**Do this:** Render the records as a Markdown table with columns Row and Line, from the line containing "The height and width of the screenshot is (984, 1204)." through the end of the records, inclusive. Skip blank lines and omit the pictures.

**Exercise data:**
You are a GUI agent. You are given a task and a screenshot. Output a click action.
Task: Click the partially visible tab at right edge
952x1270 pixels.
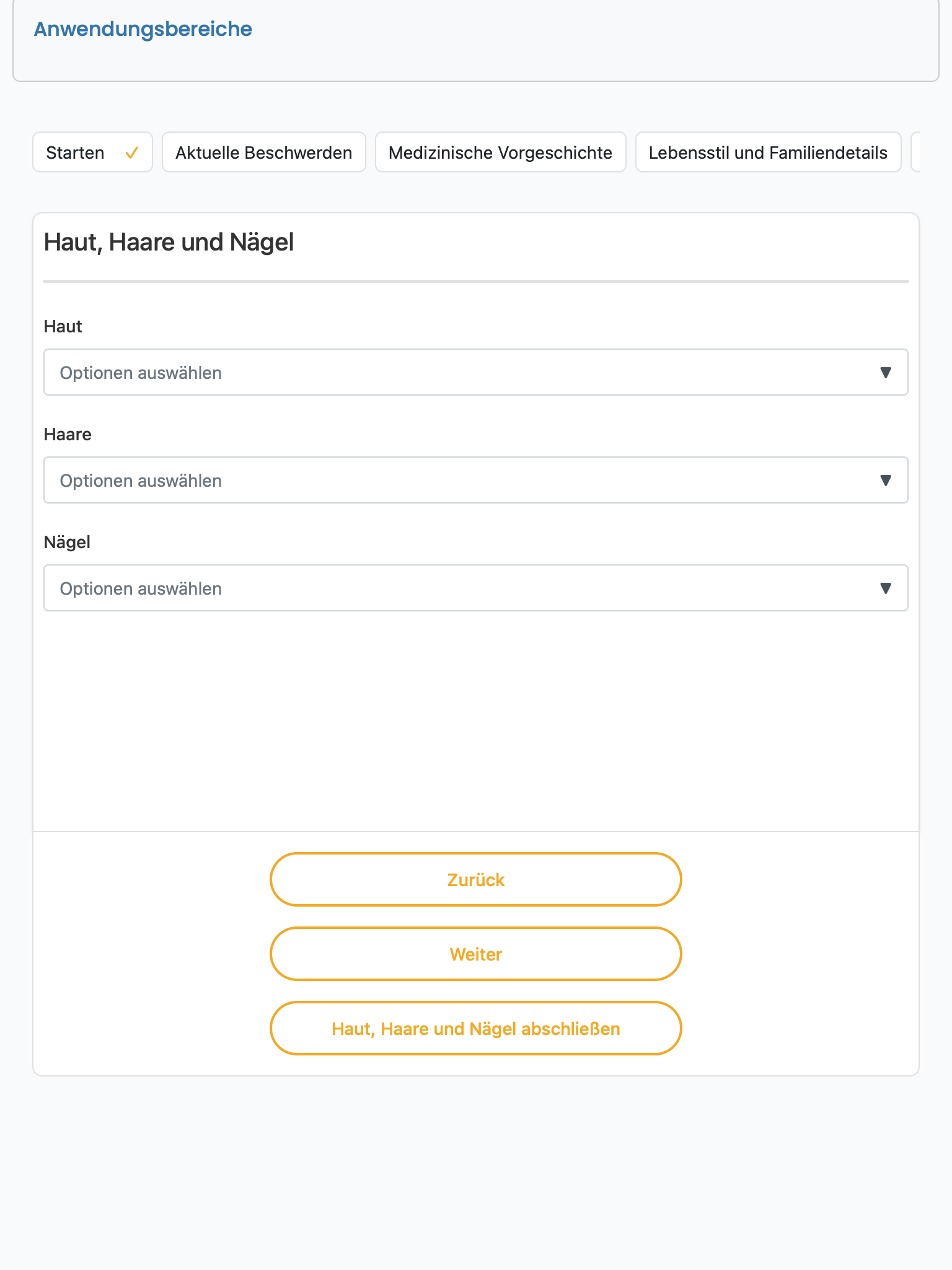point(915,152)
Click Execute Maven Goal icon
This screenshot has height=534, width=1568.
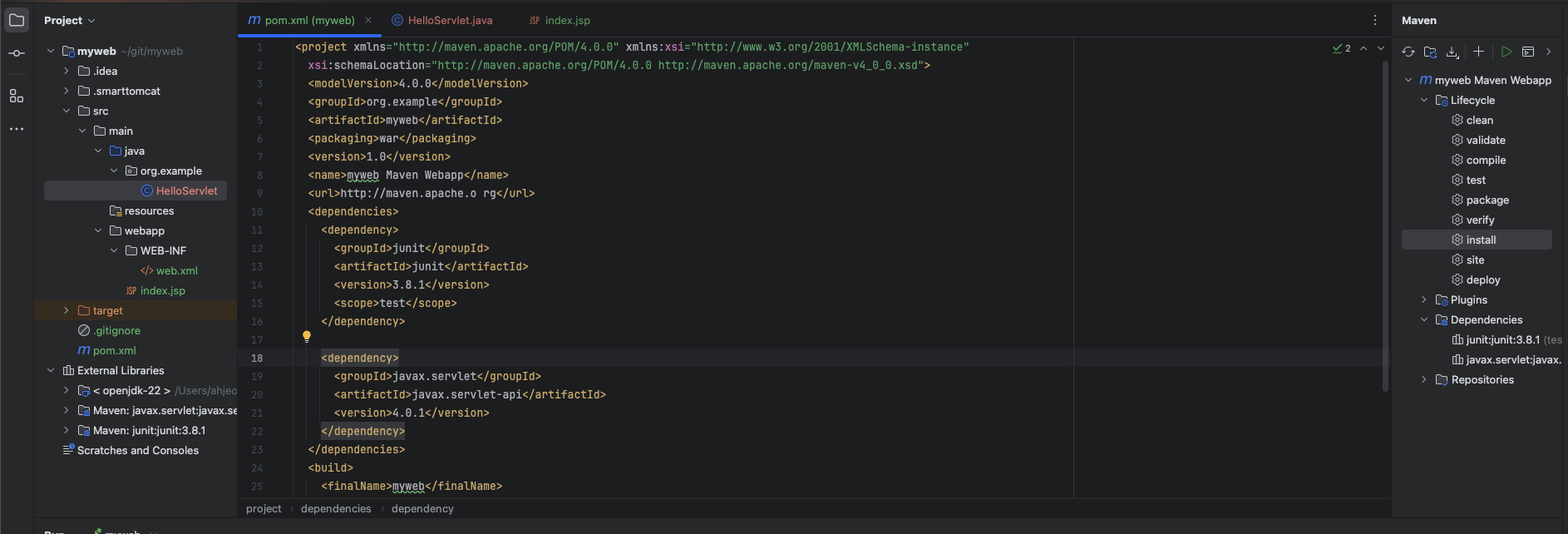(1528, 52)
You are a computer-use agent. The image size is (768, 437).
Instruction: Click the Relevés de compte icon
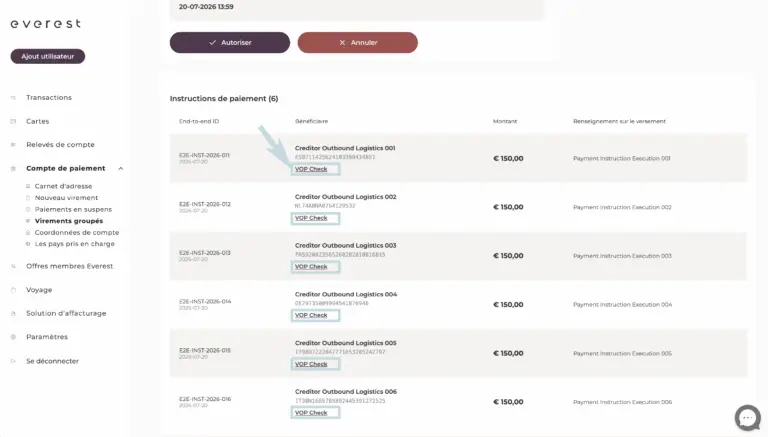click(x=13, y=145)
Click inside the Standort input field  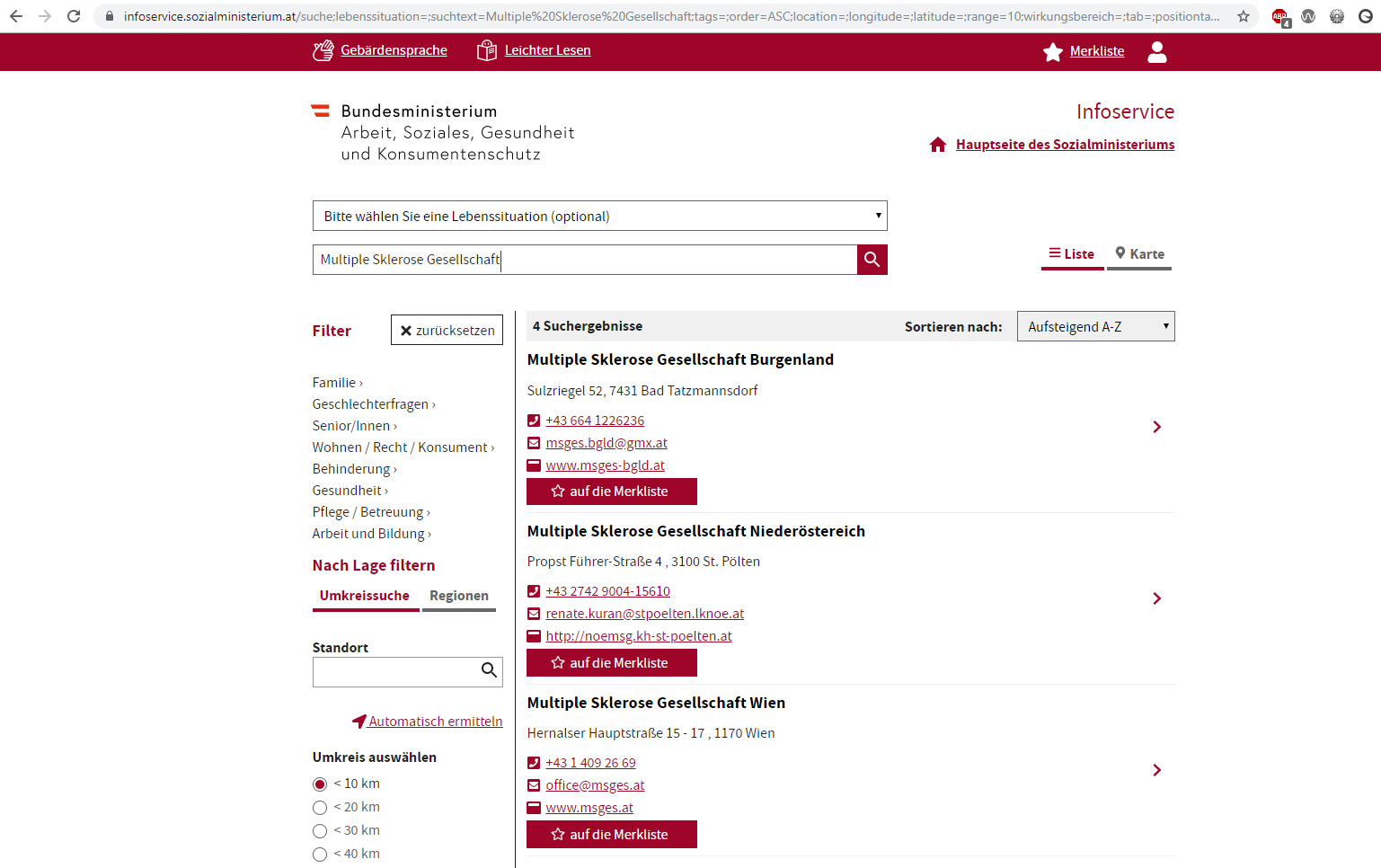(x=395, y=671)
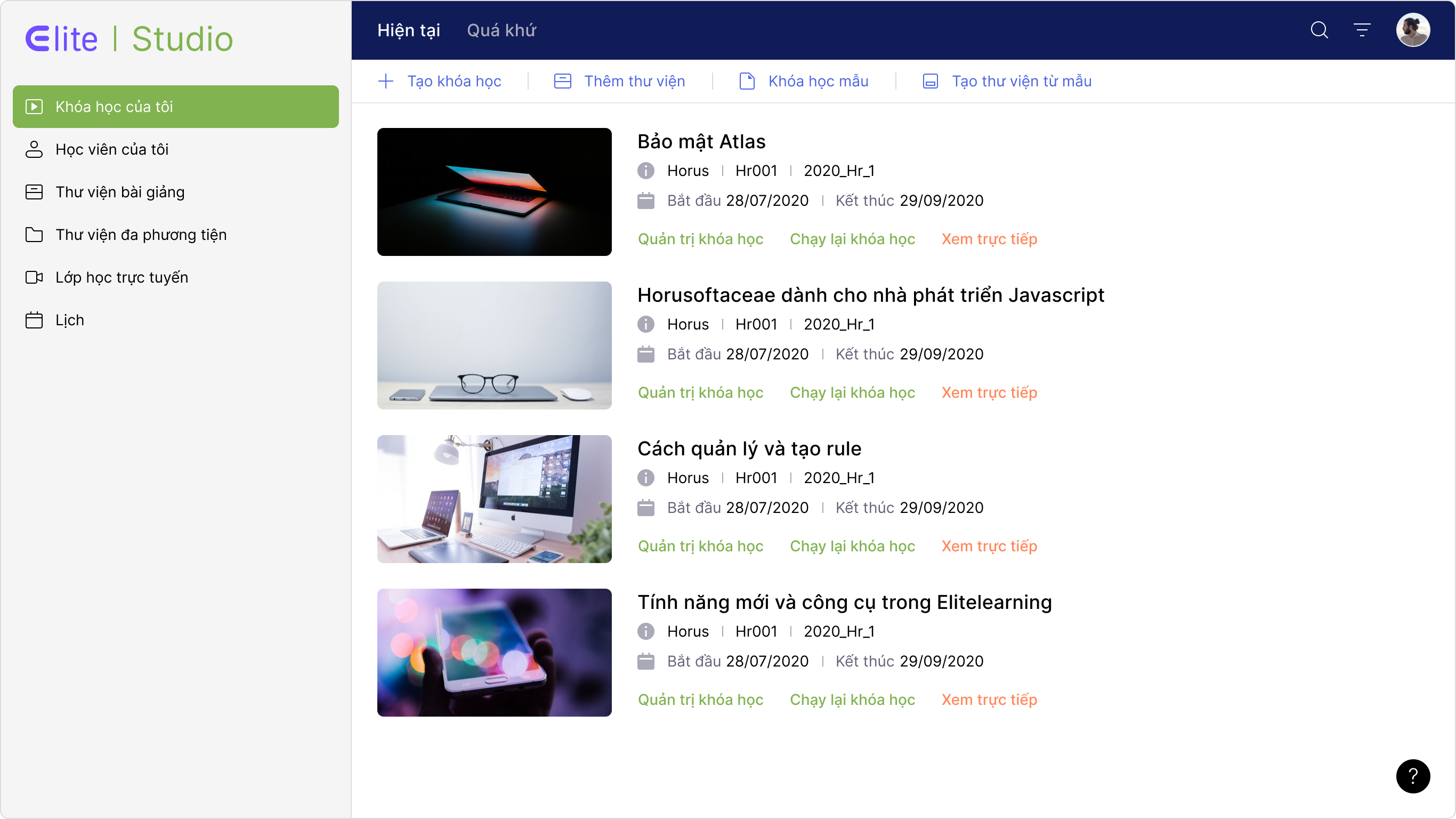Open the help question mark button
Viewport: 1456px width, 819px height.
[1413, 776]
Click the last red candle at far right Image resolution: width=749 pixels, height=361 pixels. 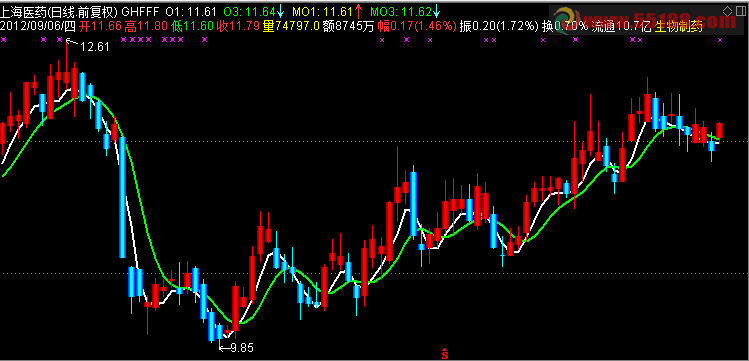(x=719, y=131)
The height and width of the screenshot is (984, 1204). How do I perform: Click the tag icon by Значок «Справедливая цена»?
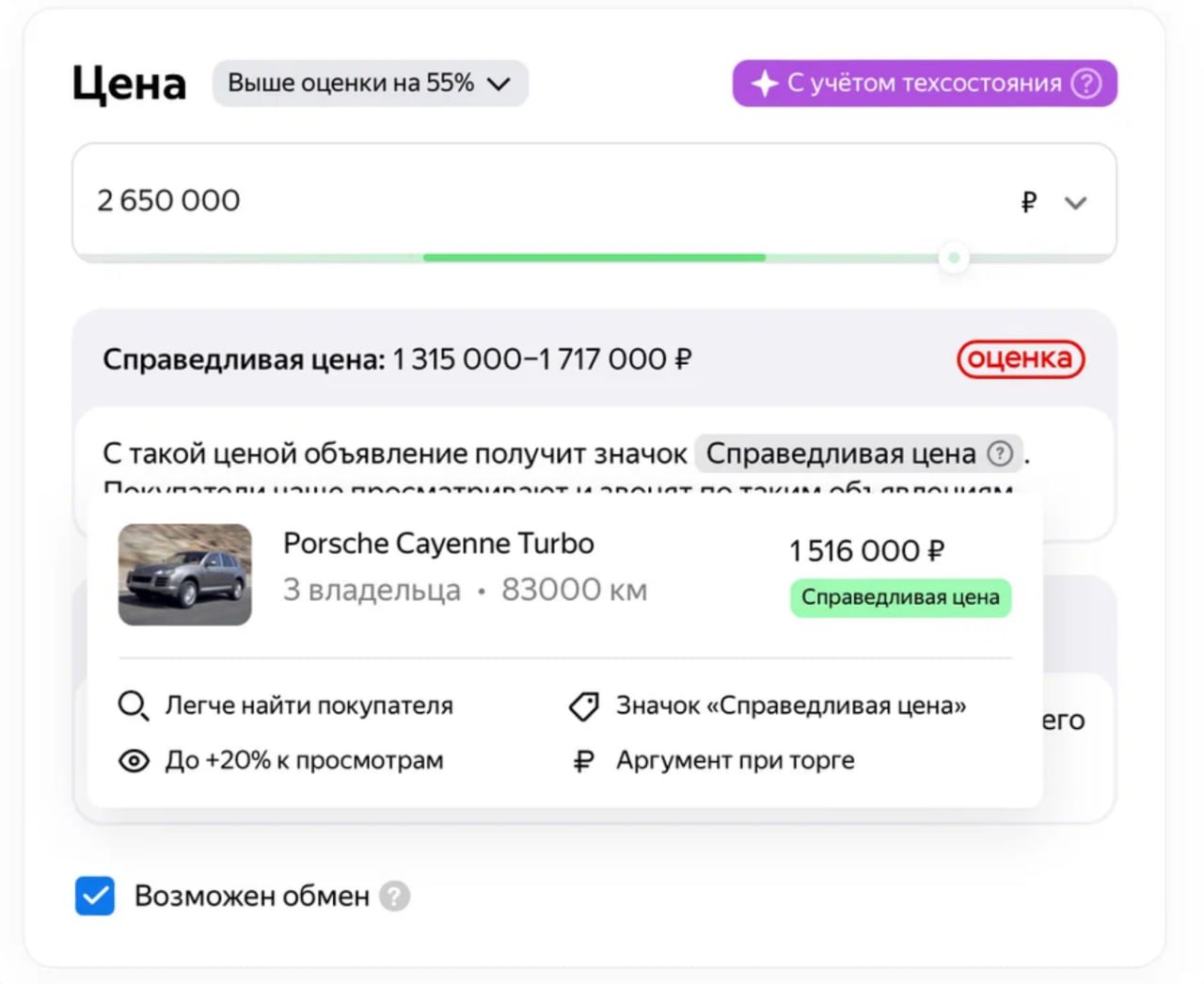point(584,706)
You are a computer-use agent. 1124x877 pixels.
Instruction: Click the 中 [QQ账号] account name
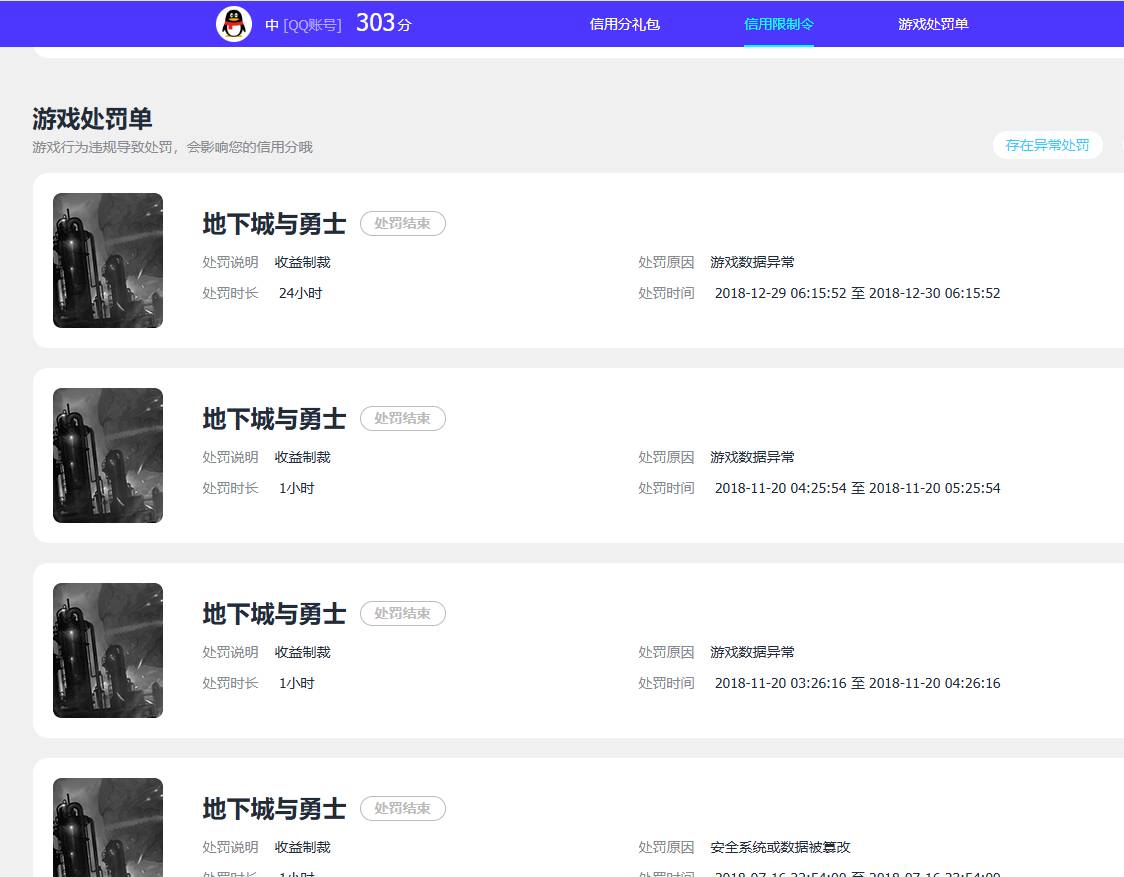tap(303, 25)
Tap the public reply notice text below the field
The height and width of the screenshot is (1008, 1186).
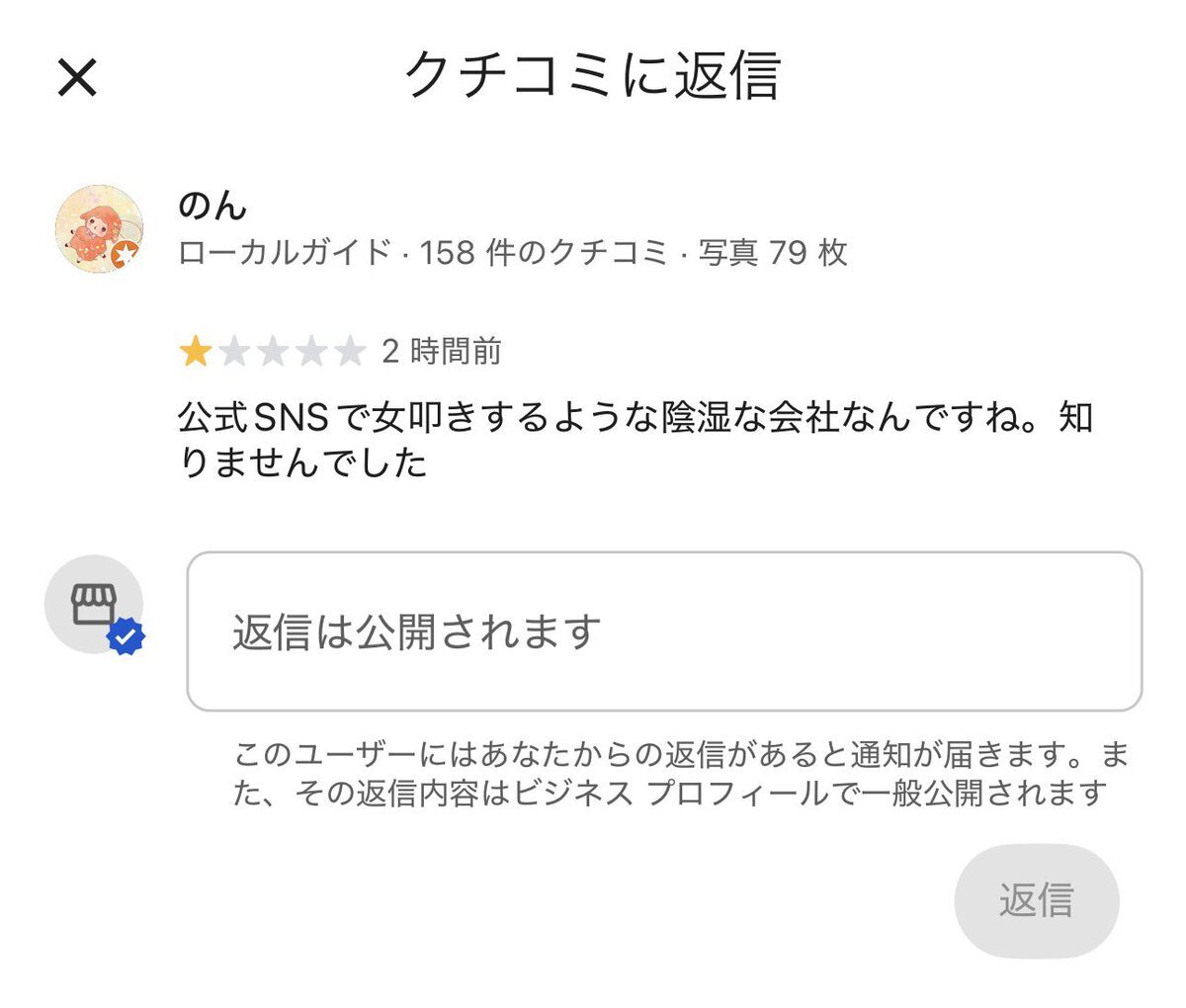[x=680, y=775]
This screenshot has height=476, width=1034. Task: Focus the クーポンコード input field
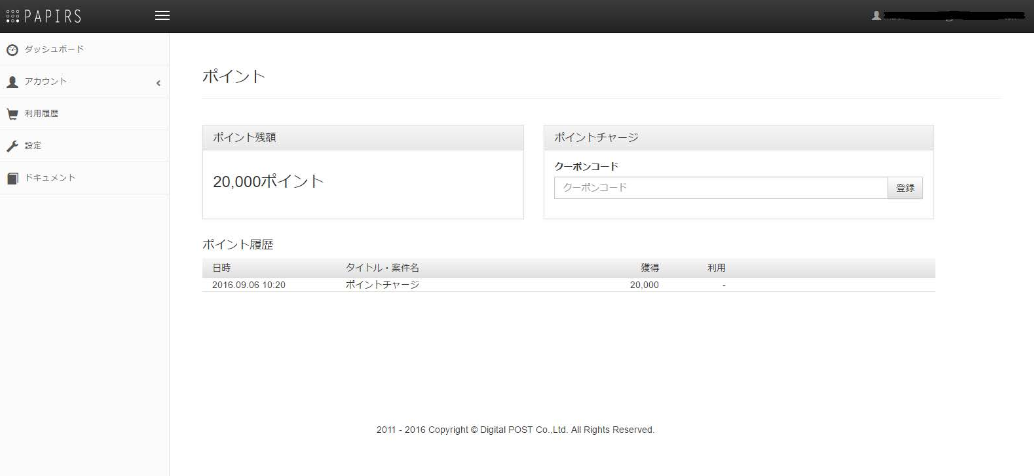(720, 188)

**Solved problem:**
| Row | Line |
|---|---|
| 1 | The height and width of the screenshot is (984, 1204). How do I perform: Click the tag icon by Значок «Справедливая цена»? |
| 2 | point(584,706) |
| 3 | You are a computer-use agent. 1124x877 pixels. |
| 4 | Instruction: Click the 中 [QQ账号] account name |
| 5 | tap(303, 25) |
| 6 | Tap the public reply notice text below the field |
| 7 | The height and width of the screenshot is (1008, 1186). |
| 8 | [x=680, y=775] |
| 9 | This screenshot has height=476, width=1034. Task: Focus the クーポンコード input field |
| 10 | (720, 188) |